**What the task asks**: Without including any images, repeat the listing below exactly.

**Excerpted records**:
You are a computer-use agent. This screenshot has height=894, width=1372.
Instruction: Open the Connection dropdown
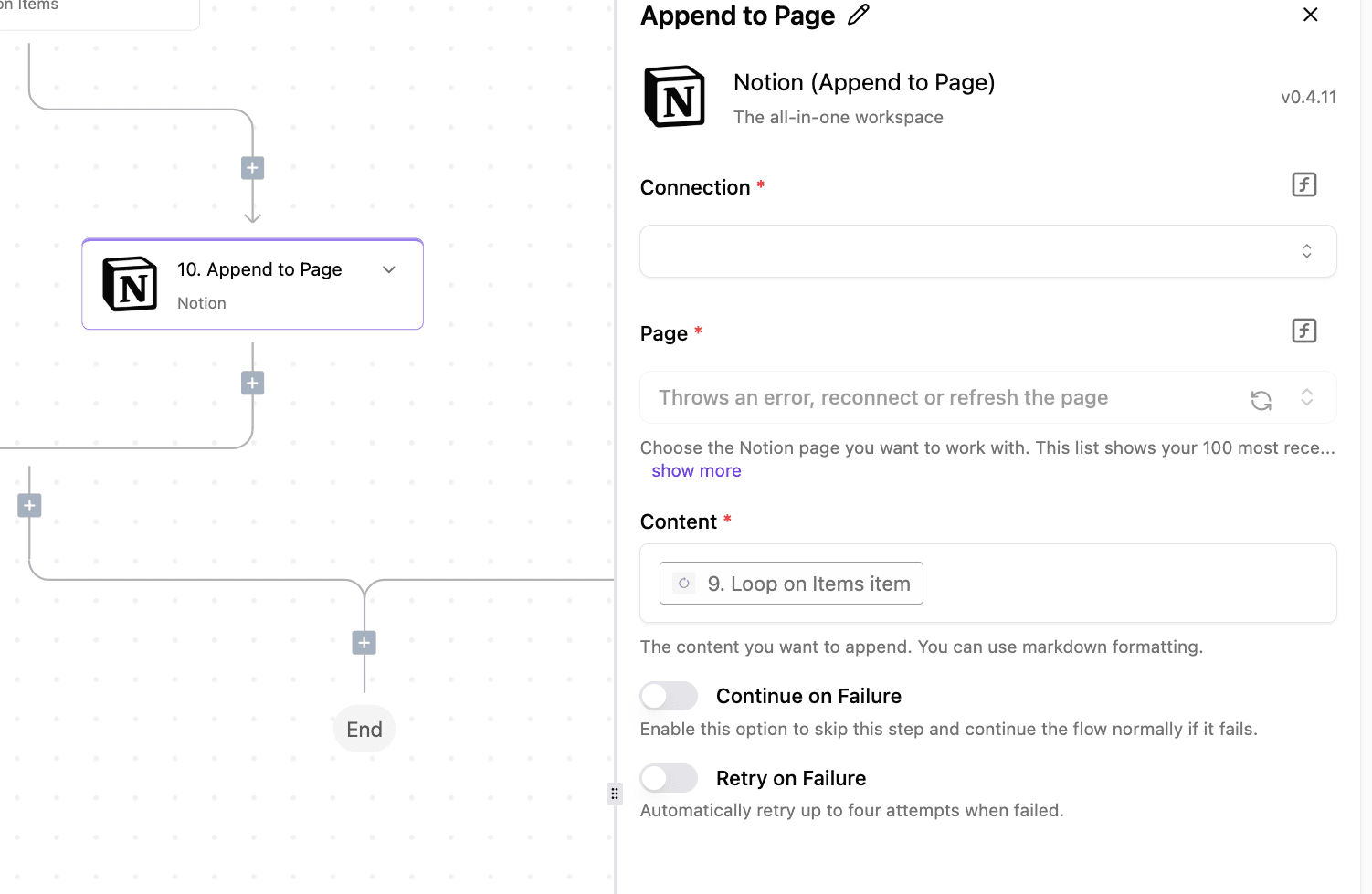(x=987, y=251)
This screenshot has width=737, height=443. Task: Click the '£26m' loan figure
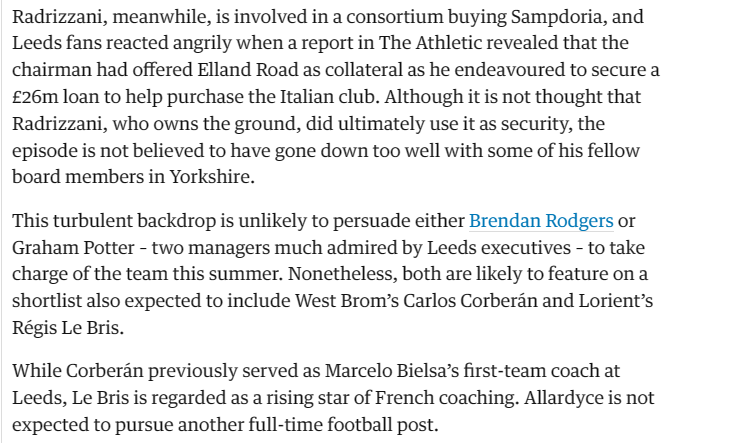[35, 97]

**Task solution**:
You are a computer-use agent. This screenshot has height=894, width=1372.
Instruction: Open the Connection dropdown
(x=987, y=251)
This screenshot has width=737, height=443. Task: Click the '£26m' loan figure
[35, 97]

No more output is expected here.